Can you briefly describe our current understanding of how acquired resistance to targeted cancer therapies arises?

I think with pretty much all of the targeted drugs that are in development now or are approved for clinical use, there has been enough experience that we know that resistance develops in all cases and we also have data that point to specific resistance mechanisms. Those mechanisms have been determined in a couple of different ways. One way is simply analyzing patient tumor material before treatment and after progression on therapy and looking for differences that would explain mechanisms of resistance, mostly focusing on mutational mechanisms. Also, from preclinical studies modeling resistance in vitro, we’ve learned a lot about resistance mechanisms. I think those two approaches have provided a lot of insight into resistance mechanisms for pretty much every treatment that’s out there these days.
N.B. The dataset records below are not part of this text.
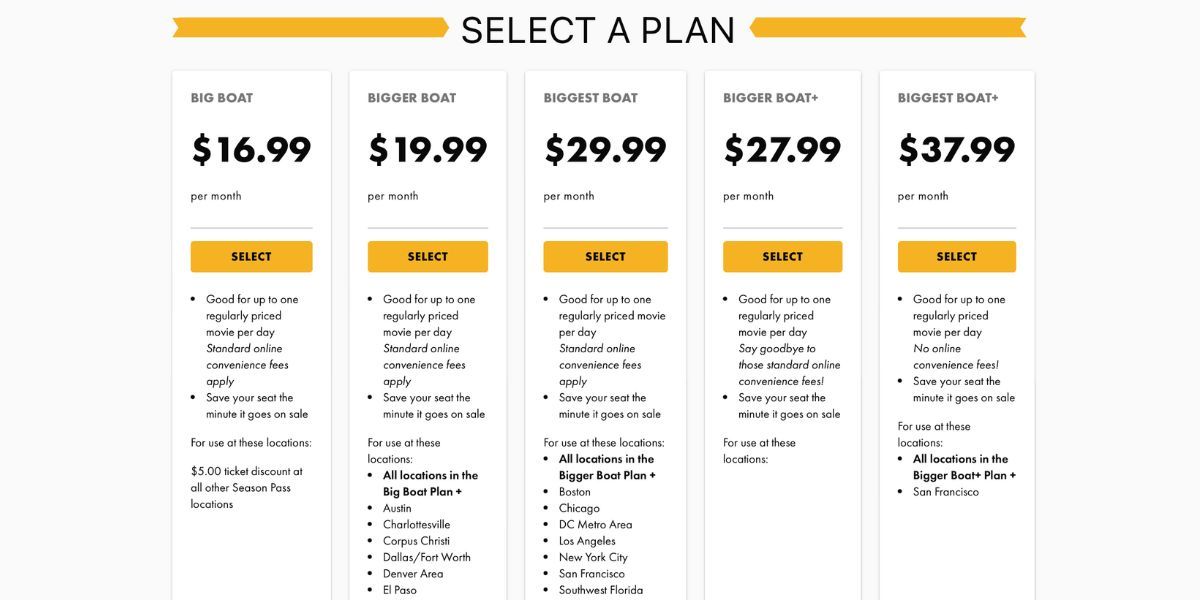Click SELECT under the Biggest Boat plan

click(605, 256)

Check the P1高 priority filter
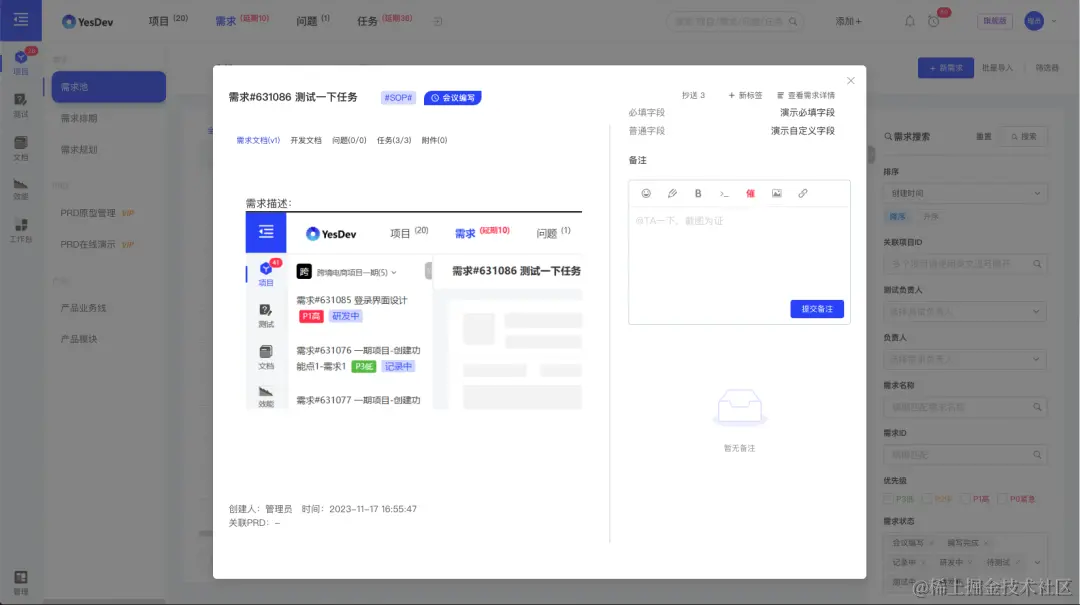[966, 499]
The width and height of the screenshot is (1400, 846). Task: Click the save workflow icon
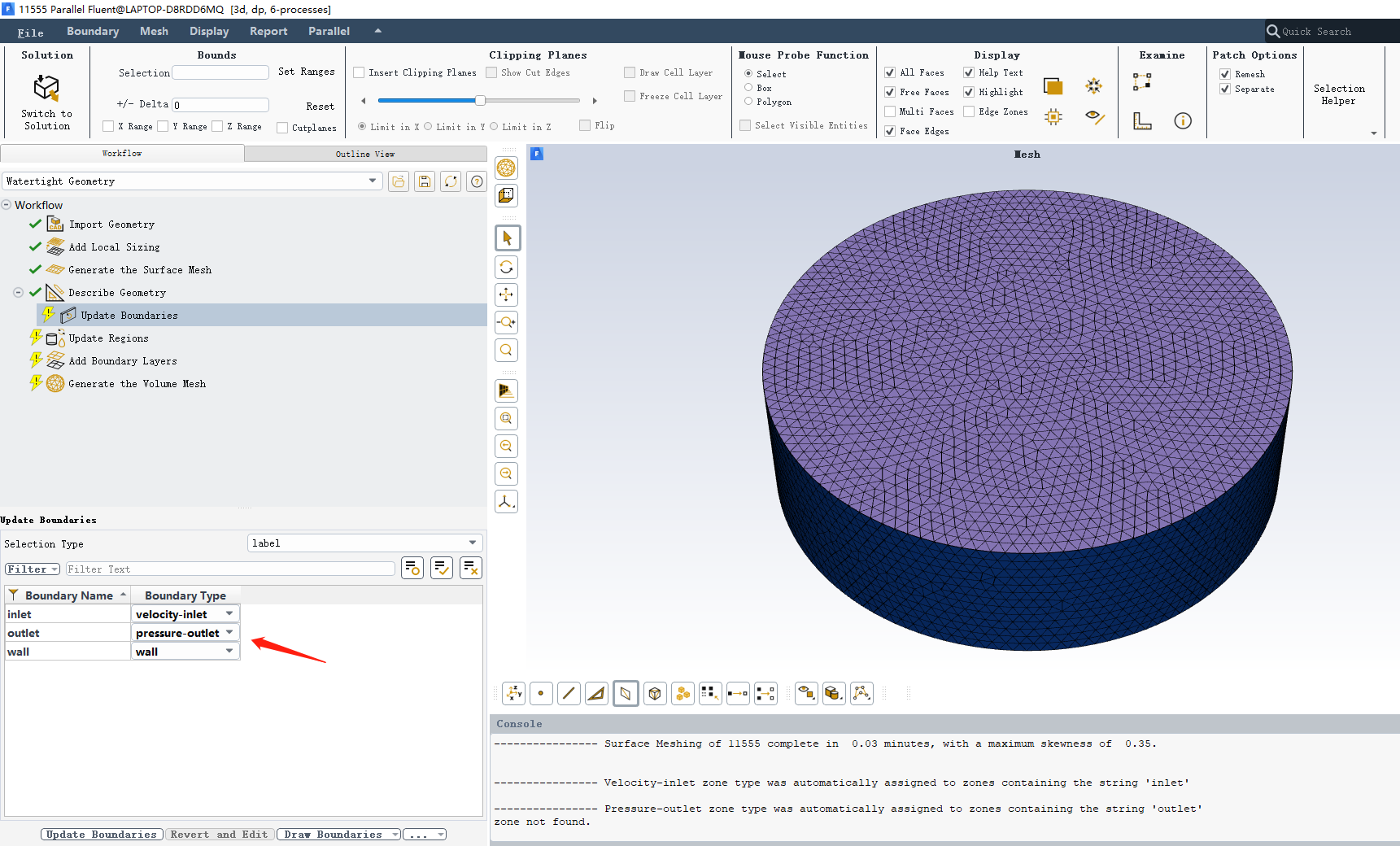(425, 181)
How is resistance detected?

We know resistance happens clinically, of course, when we see a patient who responds to a treatment initially and subsequently relapses on therapy. That would indicate clinical evidence of acquired resistance. We can analyze patient relapse tumor samples genomically and can potentially find evidence of some specific mutational event or over-expression of a certain gene that’s driving resistance. There have also been cases where it seems that differentiation of the tumor cells into a different cell type has contributed to the development of resistance. So there are a number of different mechanisms that have been detected just by studying the relapsed tumor.

There has also been a lot of interest in using circulating tumor cells and circulating plasma DNA to detect resistance mechanisms noninvasively. It can be challenging to rebiopsy a patient’s tumor outside of blood malignancies; other cancers are much more challenging to rebiopsy and it can be difficult for the patient, so unless there is a clear benefit, and it’s not simply for research purposes, it can be hard to justify doing it. So there has been a big push to use circulating tumor cells to identify resistance mechanisms noninvasively.
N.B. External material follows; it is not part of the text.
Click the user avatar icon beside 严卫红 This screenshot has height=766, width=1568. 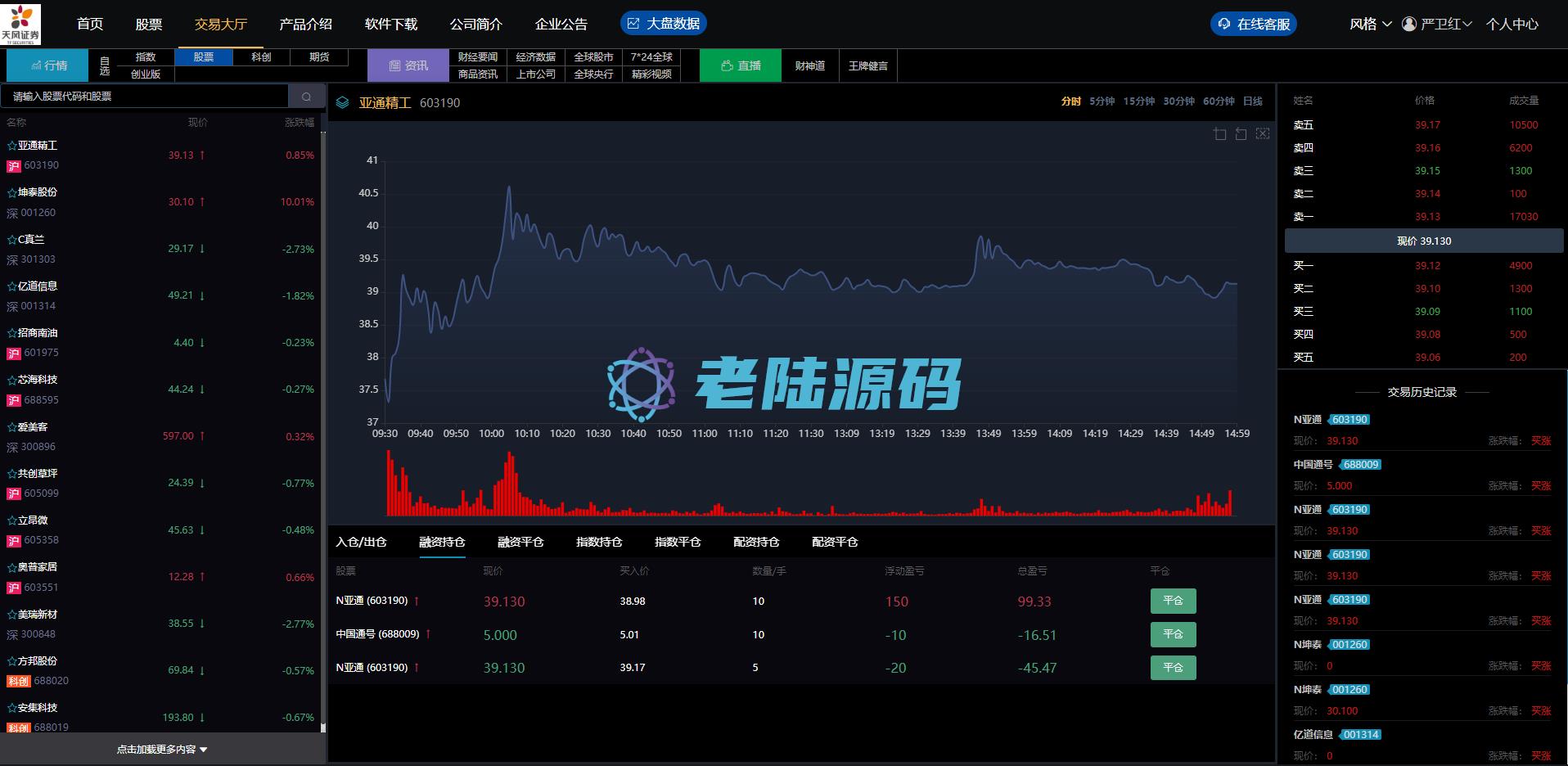1409,24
What are the most successful examples of methods that have been developed to overcome acquired resistance, in your opinion?

Well, I think for some of the targeted kinase inhibitors, like Gleevec in CML or for EGFR inhibitors like Tarceva and Iressa in NSCLC, we’ve seen good examples of second-generation kinase inhibitors that were specifically designed to overcome the resistance associated with the most common resistance-conferring mutations in the ABL gene in the case of CML and the EGFR gene in the case of lung cancer. Another example is the case of BRAF in melanoma, where it looks like using more than one pathway inhibitor may manage resistance more effectively than a single-agent treatment.

What are the most significant challenges to overcoming resistance?

I think there are a few things. One is that there can be multiple different resistance mechanisms arising in the same patient. Typically when we are treating patients with these targeted agents, they are often being treated in the advanced disease setting where there are multiple metastatic lesions in addition to a primary tumor and the development of resistance in those various lesions doesn’t have to be the same. So if you are dealing with multiple resistance mechanisms you may have to combine multiple treatments to effectively manage resistance and, of course, once you start combining therapies there quickly become some limitations.

So that’s one of the big challenges.

Then, of course, studying resistance mechanisms is challenged by the fact that it can be difficult to obtain serial biopsies from a relapsed patient and that’s really the only current tool we have for understanding what is clinically relevant in terms of resistance mechanisms. So, those are definitely among the key challenges.

Reference

  1. Wilson TR, Fridlyand J, Yan Y, et al. Widespread potential for growth-factor-driven resistance to anticancer kinase inhibitors. Nature. 2012;487(7408):505-509.